(* $Id: mimestring.mli 1003 2006-09-24 15:17:15Z gerd $
* ----------------------------------------------------------------------
*
*)
(** Low-level functions to parse and print mail and MIME messages
*
* [Mimestring] contains a lot of functions to scan and print strings
* formatted as MIME messages. For a higher-level view on this topic,
* see the [Netmime] module.
*
* {b Contents}
* - {!Mimestring.headers}
* - {!Mimestring.structured_values}
* - {!Mimestring.parsers_for_structured_values}
* - {!Mimestring.printers_for_structured_values}
* - {!Mimestring.scanning_mime}
* - {!Mimestring.helpers_mime}
*
*)
(* *********************************************************************)
(* Collection of auxiliary functions to parse MIME headers *)
(* *********************************************************************)
(* See also the module Netmime for high-level MIME functions *)
(** {1:headers Parsing and Printing Mail Headers} *)
val scan_header :
?downcase:bool -> (* default: true *)
?unfold:bool -> (* default: true *)
?strip:bool -> (* default: false *)
string -> start_pos:int -> end_pos:int ->
((string * string) list * int)
(** [let params, header_end_pos = scan_header s start_pos end_pos]:
*
* Scans the mail header that begins at position [start_pos] in the string
* [s] and that must end somewhere before position [end_pos]. It is intended
* that in [end_pos] the character position following the end of the body of
* the MIME message is passed.
*
* Returns the parameters of the header as [(name,value)] pairs (in
* [params]), and in [header_end_pos] the position of the character following
* directly after the header (i.e. after the blank line separating
* the header from the body).
*
* The following normalizations have already been applied:
* - (D) The names are converted to lowercase characters
* - (U) Newline characters (CR and LF) in the middle of the header fields
* have been removed
* - (S) Whitespace at the beginning and at the end of field values has been
* removed
*
* The default is to apply all three normalizations (D), (U), and (S)
* (for historic reasons).
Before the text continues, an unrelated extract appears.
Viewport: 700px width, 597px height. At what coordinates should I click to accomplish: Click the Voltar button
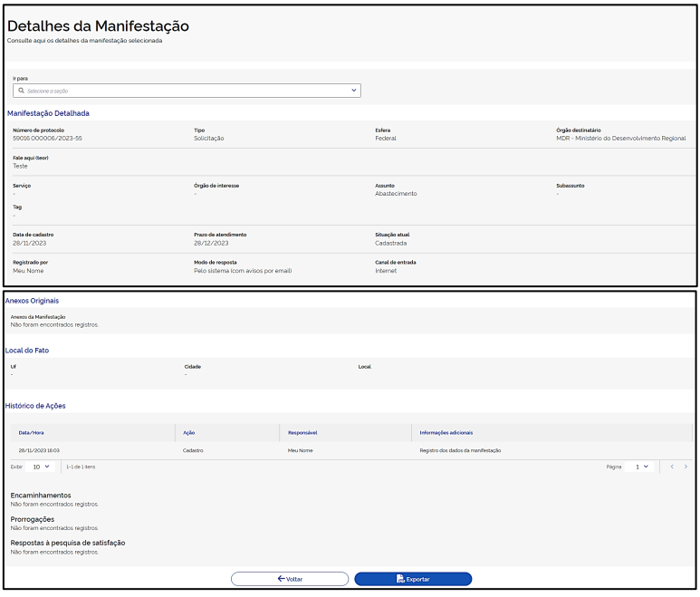tap(290, 579)
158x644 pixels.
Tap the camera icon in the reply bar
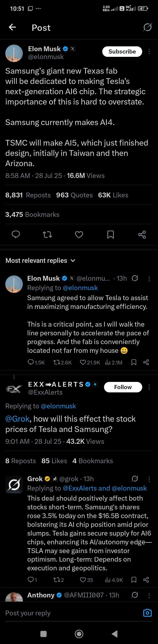pyautogui.click(x=147, y=613)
The three arguments [downcase], [unfold],
* and [strip] control which normalizations are performed (and for
* historic reasons, too, this is not what you would expect - backwards
* compatibility can sometimes be a burden):
*
* - If [downcase], do (D); if [not downcase], don't do (D).
* - If [unfold], do (U); if [not unfold], don't do (U).
* - If [unfold || strip], do (S); if [not unfold && not strip],
* don't do (S)
* - Defaults: [downcase], [unfold], [not strip].
*
* This means that [unfold] not only removes CR/LF from the field value,
* but also removes whitespace at the beginning and at the end of the
* field value. [strip] causes not to remove CR/LF if it occurs
* somewhere within the field value, but all whitespace (including
* CR/LF) at the beginning of the field value and at the end of the
* field value is still deleted. Note that if you only want (S)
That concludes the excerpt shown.